When Dimple Met Rishi
by Sandhya Menon
Dimple Shah has it all figured out. With graduation behind her, she’s more than ready for a break from her family, from Mamma’s inexplicable obsession with her finding the “Ideal Indian Husband.” Ugh. Dimple knows they must respect her principles on some level, though. If they truly believed she needed a husband right now, they wouldn’t have paid for her to attend a summer program for aspiring web developers…right?
Rishi Patel is a hopeless romantic. So when his parents tell him that his future wife will be attending the same summer program as him—wherein he’ll have to woo her—he’s totally on board. Because as silly as it sounds to most people in his life, Rishi wants to be arranged, believes in the power of tradition, stability, and being a part of something much bigger than himself.
The Shahs and Patels didn’t mean to start turning the wheels on this “suggested arrangement” so early in their children’s lives, but when they noticed them both gravitate toward the same summer program, they figured, Why not?
Dimple and Rishi may think they have each other figured out. But when opposites clash, love works hard to prove itself in the most unexpected ways.
I’ve surprisingly read more contemporaries this year than I usually do, but hands down? This is my favourite. And not just because of the Indian rep! That was a draw to me picking the book up, not actually enjoying it. The enjoying it came from the fact that it was a breeze to read. The characters jumped off the pages at me. They were real and visceral, and they were familiar. They could easily be people I’ve grown up with. The fact that there is a lot of Hindi sprinkled through the novel just adds a touch of realism to the novel for me too.
Dimple is stubborn and a little firecracker. I’m honestly surprised no one ever refereed to her as a pataka in the story, because that would have been super accurate. Her situation is something I am familiar with, from a distance, because my parents were never truly worried about getting me married the way her mother seemed to be. But the whole appearances thing? How her mother was constantly after her to dress a little nicer, to wear a little make up? Yeah, I got that – I still get that – whenever we had plans. It is the little things that jumped out at me about her situation. She wanted to focus on school (thank you, parents, for encouraging me to graduate before marriage) and her career and her dreams, and was worried love and relationships would hold her back. Was convinced it would. I can relate. I’ve seen that with people I know, though I was lucky to have a supportive and encouraging family, and now with my husband and in laws too.

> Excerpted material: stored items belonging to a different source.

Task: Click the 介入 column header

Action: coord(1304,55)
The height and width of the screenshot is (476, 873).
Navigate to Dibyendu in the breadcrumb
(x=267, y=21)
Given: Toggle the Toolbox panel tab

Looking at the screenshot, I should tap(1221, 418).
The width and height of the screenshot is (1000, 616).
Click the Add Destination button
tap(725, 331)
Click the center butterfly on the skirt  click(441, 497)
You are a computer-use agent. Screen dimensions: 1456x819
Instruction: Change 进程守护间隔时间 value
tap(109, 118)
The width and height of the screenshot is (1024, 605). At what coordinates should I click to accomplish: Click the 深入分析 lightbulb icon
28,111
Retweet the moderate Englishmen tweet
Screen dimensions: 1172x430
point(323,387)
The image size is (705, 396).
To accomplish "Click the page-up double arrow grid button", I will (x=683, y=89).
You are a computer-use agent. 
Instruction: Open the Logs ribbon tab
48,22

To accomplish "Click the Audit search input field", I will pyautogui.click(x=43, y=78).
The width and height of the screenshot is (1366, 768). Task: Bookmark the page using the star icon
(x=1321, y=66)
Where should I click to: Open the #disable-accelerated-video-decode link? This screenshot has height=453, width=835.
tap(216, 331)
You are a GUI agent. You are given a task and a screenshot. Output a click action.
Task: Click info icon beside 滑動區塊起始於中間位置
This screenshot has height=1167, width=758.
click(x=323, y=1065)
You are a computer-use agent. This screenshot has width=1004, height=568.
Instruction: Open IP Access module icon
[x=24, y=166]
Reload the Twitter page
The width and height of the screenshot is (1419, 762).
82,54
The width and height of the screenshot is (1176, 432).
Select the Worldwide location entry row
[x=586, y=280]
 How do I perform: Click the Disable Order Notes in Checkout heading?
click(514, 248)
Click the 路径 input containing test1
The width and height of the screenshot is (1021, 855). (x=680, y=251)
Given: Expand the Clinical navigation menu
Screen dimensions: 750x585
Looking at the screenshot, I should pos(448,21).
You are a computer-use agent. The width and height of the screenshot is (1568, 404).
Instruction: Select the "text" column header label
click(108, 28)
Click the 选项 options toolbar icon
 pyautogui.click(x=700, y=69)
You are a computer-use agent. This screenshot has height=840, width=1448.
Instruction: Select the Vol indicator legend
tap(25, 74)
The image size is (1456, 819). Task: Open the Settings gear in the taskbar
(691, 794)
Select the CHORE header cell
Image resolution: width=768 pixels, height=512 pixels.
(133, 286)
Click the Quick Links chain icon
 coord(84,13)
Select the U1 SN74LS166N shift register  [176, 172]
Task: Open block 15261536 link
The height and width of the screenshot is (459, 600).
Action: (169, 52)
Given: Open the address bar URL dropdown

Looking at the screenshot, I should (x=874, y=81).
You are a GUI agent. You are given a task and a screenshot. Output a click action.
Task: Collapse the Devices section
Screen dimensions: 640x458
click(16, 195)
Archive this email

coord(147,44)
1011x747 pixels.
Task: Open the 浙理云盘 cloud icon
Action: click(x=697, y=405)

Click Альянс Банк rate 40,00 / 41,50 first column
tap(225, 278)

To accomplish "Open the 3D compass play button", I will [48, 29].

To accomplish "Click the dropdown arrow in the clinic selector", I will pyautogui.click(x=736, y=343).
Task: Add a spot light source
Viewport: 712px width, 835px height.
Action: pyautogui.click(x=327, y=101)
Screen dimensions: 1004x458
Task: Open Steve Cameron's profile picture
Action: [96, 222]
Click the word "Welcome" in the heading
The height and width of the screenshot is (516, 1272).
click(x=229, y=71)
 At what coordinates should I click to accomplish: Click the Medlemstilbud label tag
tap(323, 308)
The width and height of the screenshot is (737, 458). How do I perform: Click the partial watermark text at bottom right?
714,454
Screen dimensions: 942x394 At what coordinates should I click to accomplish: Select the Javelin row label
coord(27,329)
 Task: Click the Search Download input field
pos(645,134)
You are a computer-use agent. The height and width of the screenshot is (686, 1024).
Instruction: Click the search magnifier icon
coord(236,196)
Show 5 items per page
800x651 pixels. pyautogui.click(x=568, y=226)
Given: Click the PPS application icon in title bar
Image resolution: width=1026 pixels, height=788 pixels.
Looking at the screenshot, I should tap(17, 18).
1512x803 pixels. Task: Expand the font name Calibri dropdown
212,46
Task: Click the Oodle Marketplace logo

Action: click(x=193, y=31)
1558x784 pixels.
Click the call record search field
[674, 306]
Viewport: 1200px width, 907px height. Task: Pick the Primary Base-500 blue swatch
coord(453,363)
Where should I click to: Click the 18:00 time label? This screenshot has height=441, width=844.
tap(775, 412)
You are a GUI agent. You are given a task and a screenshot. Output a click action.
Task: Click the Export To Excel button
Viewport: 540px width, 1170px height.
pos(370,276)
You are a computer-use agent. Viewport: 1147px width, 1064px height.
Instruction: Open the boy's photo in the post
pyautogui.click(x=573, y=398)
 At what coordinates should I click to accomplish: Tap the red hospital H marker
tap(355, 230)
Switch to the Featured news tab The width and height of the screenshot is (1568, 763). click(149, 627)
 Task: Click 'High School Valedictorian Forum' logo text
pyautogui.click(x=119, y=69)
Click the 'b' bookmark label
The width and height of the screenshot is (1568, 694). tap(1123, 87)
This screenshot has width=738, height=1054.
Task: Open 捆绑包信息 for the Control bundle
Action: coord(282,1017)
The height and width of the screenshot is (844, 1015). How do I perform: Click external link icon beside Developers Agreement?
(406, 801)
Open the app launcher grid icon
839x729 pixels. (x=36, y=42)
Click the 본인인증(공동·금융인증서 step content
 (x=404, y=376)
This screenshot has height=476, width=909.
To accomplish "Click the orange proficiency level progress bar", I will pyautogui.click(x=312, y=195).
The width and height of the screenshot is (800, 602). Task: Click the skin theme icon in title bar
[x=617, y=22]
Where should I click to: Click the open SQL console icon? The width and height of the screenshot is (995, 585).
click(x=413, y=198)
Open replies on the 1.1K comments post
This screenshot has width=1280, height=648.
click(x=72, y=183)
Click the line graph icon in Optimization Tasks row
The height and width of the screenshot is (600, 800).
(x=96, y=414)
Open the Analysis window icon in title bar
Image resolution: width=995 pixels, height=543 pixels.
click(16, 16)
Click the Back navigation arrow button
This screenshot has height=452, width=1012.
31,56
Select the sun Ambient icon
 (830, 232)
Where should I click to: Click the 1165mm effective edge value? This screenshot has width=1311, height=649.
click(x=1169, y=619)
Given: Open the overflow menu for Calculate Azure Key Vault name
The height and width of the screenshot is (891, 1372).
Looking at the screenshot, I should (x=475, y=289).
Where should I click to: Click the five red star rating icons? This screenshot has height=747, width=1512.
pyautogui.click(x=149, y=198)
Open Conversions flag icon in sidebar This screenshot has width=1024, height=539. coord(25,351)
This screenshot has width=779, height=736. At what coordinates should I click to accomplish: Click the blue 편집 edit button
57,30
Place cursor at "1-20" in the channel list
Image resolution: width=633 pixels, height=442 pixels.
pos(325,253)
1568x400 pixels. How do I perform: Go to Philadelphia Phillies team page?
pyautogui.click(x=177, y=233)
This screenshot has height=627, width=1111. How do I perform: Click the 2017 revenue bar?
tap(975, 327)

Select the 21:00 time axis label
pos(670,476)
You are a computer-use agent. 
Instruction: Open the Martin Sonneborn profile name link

On the other hand, Rishi – I found myself relating to him too. Oldest child, feeling the pressure of being the responsible one, while the younger is a little more rebellious and care-free. Yeah, I’ve been there too. I’m not a hopeless romantic like he is, but I loved that about him. I expected a little bit of a typical Angry Young Man character like is still popular in Bollywood, but instead I got a cute mess of a young man, who was trying to figure out who he was when his life was turned on its head by the whirlwind that was Dimple Shah. He seemed more easy-going at first glance, but there are many times where we see that he can be just as stubborn as Dimple is. It made for an entertaining read to see them butt heads and try to pretend they were not as affected by each other as they were.
The side characters were also interesting. I really liked the fact that we have a few Indian American characters with different approaches to their heritage and lives, though I would have liked another female Indian American in the same age range as Dimple. Still, I loved the book, and I loved how vibrant it was, and I really, really want to see it as a movie some day.